Religion and Science = Oil and Water? or Cookies and Cream? Part 1
If you were not aware, I am a graduate student at Texas A&M University in the Biochemistry department. I am also a Christian. As far as I can tell, in Science Academia the overwhelming tendency for faculty is to be Atheist. According to this study, performed by Penn state, close to 52% of science faculty at a sampling of 21 elite Universities identified themself as non-religious. Other studies have pegged those numbers as high as 75-80%. In my personal opinion, a key reason why Science and Religion have not enjoyed a perfect relationship stems from both fields viewing each other warily and as opponents. The average Christian (or even Minister) sometimes takes a condescending view of Scientist or those in Physical Sciences (Math, Physics, Chemistry) stemming from an erroneous view that as a Scientist you have to give up being a Christian or some Christian views ("I don't know about the elements or rocks, but I know I have a Savior who made these things and that's all I care to know!"). The average Scientist, I would conjecture, feels that if you are a Christian you are ignorant and have no realistic or logical view of the world around you if you believe in the Bible's "fairy tales" and a Creationist origin. Both these views leave very little room for movement and progress. Going as far back as the Galileo's affair, Scientist and their views were persecuted by the church for trying to explain phenomena and natural events through a scope of observation/experiment based logical thinking. They were viewed as having no faith and being a Godless bunch looking to destroy people's faith and prove there is no God. While without a doubt some Scientist have taken this extremist view, there exists a certain small population of very well regarded scientist currently working who have been able to keep their religious beliefs/faith strong and not allow it to interfere with what they do in the lab. But why is this? And how can these two worlds coexist? It will take work from both sides of the fence, but should not be an impossibility, because, for those who believe in God and work in Science, in many instances their work only affirms and strengthens their beliefs of a creator. I stumbled upon a quote by a Dr. Michael Dini, who has in the past been a part of controversy with his treatment/very public views of Creationism:
"“Scientists do not base their acceptance or rejection of theories on religion, and someone who does should not be able to become a scientist.”

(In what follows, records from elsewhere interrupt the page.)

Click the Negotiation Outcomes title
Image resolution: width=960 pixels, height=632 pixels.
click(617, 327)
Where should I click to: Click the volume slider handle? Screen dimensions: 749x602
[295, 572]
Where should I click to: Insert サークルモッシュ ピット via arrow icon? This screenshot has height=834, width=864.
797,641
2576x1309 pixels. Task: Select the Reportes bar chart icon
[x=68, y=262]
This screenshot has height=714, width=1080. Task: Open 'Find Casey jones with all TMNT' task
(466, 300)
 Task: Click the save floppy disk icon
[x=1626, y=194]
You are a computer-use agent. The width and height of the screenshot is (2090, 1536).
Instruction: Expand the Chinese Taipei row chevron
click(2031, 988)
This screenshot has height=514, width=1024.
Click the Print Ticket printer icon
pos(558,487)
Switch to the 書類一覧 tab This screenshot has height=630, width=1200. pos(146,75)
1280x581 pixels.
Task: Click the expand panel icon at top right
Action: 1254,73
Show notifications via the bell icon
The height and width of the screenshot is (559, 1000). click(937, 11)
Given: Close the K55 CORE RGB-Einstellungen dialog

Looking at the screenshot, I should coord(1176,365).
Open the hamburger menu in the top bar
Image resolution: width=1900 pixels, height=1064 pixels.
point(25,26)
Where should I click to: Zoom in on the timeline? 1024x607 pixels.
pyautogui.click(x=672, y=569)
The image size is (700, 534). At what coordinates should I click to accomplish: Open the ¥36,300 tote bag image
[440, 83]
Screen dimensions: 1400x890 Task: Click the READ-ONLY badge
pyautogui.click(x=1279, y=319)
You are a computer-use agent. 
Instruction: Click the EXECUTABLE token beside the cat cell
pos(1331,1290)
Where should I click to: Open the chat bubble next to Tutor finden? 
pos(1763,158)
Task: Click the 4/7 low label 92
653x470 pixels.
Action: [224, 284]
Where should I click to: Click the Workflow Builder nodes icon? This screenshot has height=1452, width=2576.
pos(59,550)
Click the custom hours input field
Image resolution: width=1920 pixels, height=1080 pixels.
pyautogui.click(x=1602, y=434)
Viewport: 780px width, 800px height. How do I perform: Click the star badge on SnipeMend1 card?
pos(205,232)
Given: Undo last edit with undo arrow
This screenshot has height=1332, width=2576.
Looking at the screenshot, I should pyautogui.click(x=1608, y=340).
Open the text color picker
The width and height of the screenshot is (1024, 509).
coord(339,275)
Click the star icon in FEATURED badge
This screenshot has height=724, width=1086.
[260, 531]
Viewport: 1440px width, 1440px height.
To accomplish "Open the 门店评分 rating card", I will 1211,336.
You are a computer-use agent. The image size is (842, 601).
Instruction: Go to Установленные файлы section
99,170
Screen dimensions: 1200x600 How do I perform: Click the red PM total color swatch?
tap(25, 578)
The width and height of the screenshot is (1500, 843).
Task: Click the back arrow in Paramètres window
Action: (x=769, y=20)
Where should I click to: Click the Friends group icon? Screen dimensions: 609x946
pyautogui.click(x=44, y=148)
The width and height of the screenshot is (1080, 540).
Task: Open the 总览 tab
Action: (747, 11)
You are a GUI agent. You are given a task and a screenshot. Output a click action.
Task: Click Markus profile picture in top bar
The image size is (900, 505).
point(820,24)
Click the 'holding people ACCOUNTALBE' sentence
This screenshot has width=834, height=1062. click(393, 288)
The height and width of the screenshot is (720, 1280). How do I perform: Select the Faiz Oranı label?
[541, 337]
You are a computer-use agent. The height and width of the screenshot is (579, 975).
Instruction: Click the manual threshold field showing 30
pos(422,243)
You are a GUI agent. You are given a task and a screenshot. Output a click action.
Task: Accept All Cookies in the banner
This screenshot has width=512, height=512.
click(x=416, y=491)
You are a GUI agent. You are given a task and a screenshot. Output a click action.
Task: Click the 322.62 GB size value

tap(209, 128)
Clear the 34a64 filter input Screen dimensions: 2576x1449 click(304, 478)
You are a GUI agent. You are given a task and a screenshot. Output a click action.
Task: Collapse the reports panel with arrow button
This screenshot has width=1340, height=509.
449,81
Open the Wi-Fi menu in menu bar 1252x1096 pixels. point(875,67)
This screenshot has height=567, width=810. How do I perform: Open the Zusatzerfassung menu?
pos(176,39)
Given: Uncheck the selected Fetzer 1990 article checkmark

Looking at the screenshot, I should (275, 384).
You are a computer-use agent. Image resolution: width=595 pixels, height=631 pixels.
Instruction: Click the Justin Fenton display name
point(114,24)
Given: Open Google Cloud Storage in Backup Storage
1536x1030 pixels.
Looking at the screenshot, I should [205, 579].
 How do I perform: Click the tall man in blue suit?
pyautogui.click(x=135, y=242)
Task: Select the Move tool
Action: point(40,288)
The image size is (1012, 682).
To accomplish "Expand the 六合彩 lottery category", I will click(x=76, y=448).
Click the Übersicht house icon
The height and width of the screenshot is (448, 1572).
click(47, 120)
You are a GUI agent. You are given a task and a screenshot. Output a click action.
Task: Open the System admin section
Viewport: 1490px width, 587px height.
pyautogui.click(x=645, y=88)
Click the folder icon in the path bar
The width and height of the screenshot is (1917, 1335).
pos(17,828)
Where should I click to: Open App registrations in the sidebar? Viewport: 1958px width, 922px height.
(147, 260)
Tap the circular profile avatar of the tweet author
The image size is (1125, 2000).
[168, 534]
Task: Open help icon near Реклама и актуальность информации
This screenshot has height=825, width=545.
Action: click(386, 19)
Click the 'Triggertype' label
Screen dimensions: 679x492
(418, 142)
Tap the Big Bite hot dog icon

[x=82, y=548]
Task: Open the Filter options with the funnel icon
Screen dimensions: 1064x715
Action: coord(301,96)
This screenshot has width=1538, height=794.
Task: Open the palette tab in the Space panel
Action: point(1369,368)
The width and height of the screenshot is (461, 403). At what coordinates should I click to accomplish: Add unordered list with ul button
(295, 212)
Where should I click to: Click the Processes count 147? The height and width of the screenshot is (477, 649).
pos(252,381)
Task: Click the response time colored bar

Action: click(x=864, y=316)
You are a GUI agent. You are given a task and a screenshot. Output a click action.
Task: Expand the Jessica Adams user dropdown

In my follow up I will share some comments I have received in response to this quote and would also love to hear from any of you (Scientist or not) who has personal feelings on this topic. Hit my email at firstname.lastname@example.org or leave a comment.
It also raises a great question, one which originally appeared in the NY Times February 12, 2007: "May a secular university deny otherwise qualified students a degree because of their religion? Can a student produce intellectually honest work that contradicts deeply held beliefs? Should it be obligatory (or forbidden) for universities to consider how students will use the degrees they earn?"